*** Opening Records shown ***
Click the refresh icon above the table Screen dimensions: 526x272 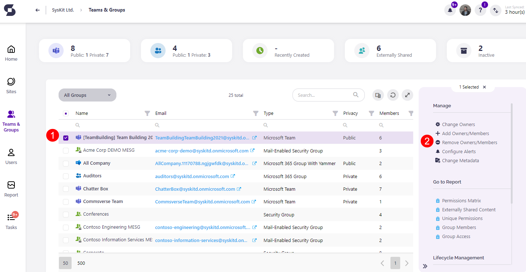(x=393, y=95)
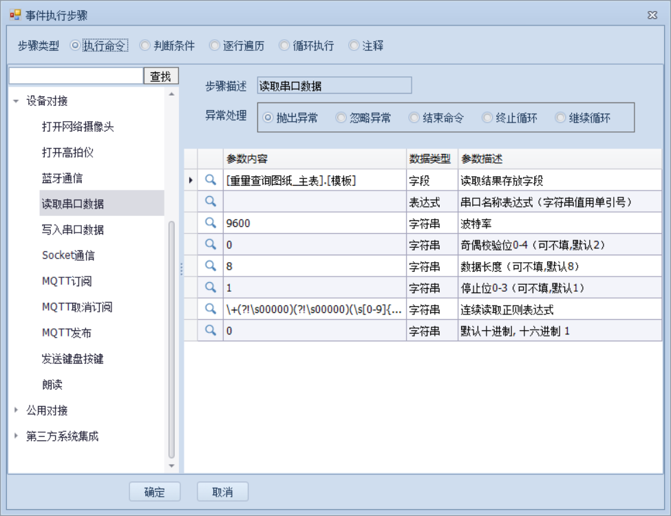The width and height of the screenshot is (671, 516).
Task: Select the 判断条件 step type
Action: [145, 46]
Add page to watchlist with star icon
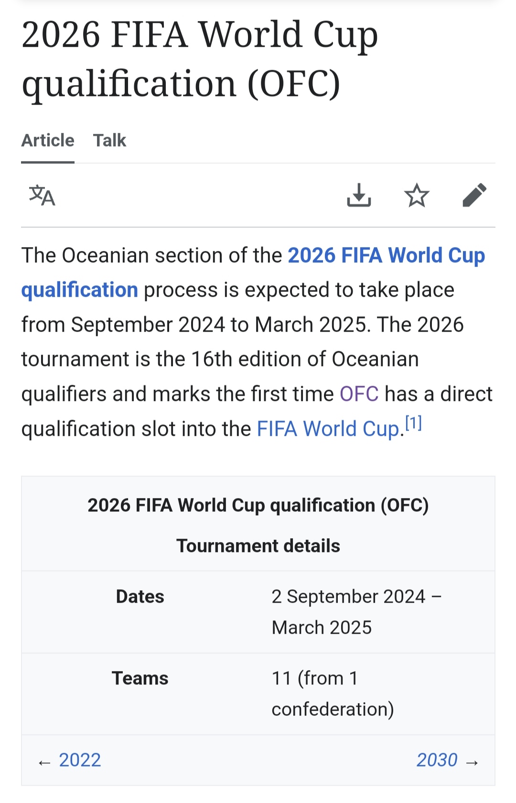 point(417,195)
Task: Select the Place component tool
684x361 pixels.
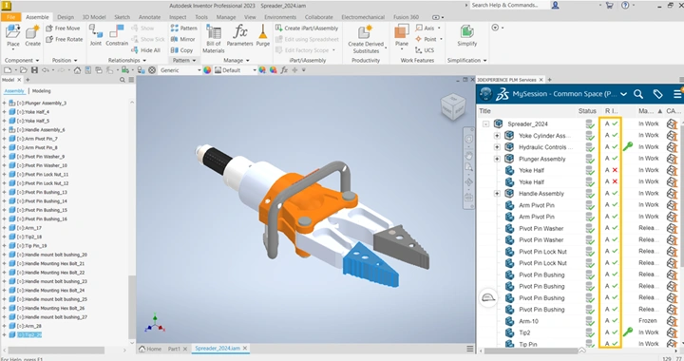Action: [x=13, y=35]
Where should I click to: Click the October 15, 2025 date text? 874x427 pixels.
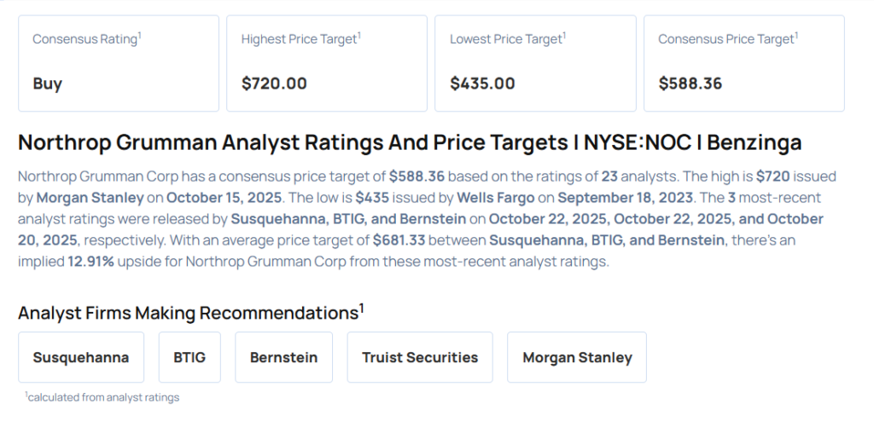click(x=221, y=198)
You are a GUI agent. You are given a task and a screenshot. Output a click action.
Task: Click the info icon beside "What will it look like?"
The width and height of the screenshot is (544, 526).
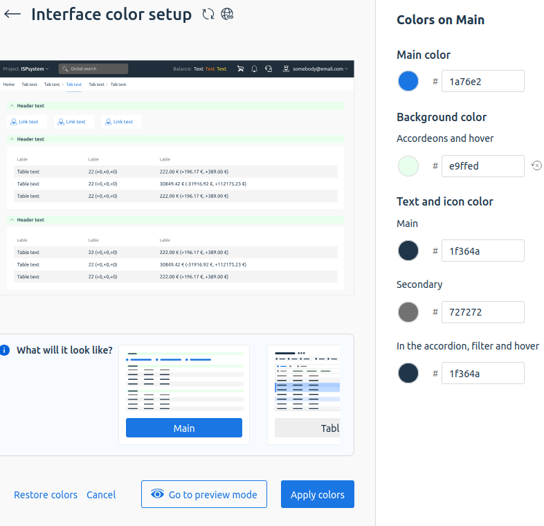5,350
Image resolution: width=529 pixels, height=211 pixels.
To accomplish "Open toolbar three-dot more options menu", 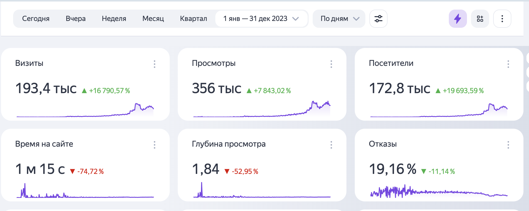I will coord(502,19).
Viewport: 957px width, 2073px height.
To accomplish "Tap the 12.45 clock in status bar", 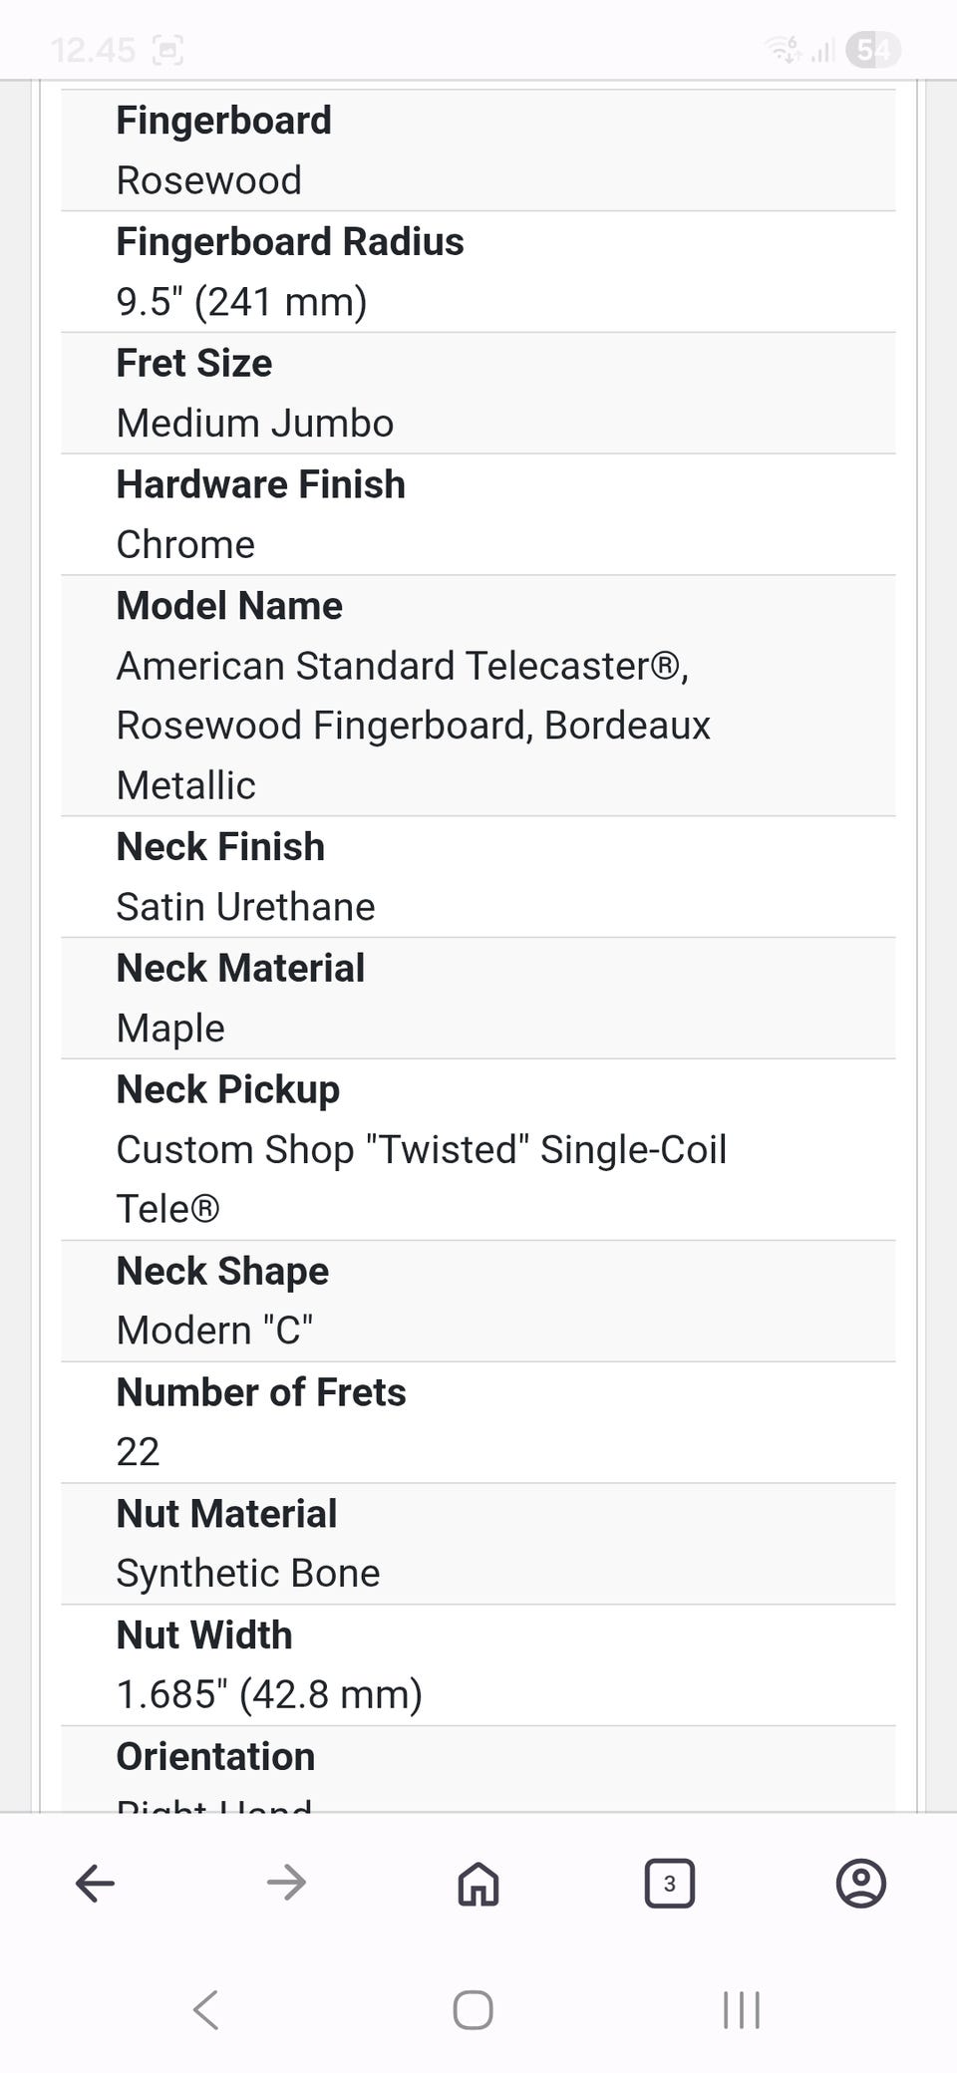I will (x=92, y=50).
*** Closing Records shown ***
» **Task prompt**:
In the entries above, which lines run from the one with "Task: Select the Place component tool" up to and including the one with "You are a GUI"? Write them out exactly, without the pictures.

» **Solution to the problem**:
Task: Select the Place component tool
684x361 pixels.
Action: [x=13, y=35]
Where should I click to: Click the October 15, 2025 date text? 874x427 pixels.
click(x=221, y=198)
You are a GUI agent. You are given a task and a screenshot. Output a click action.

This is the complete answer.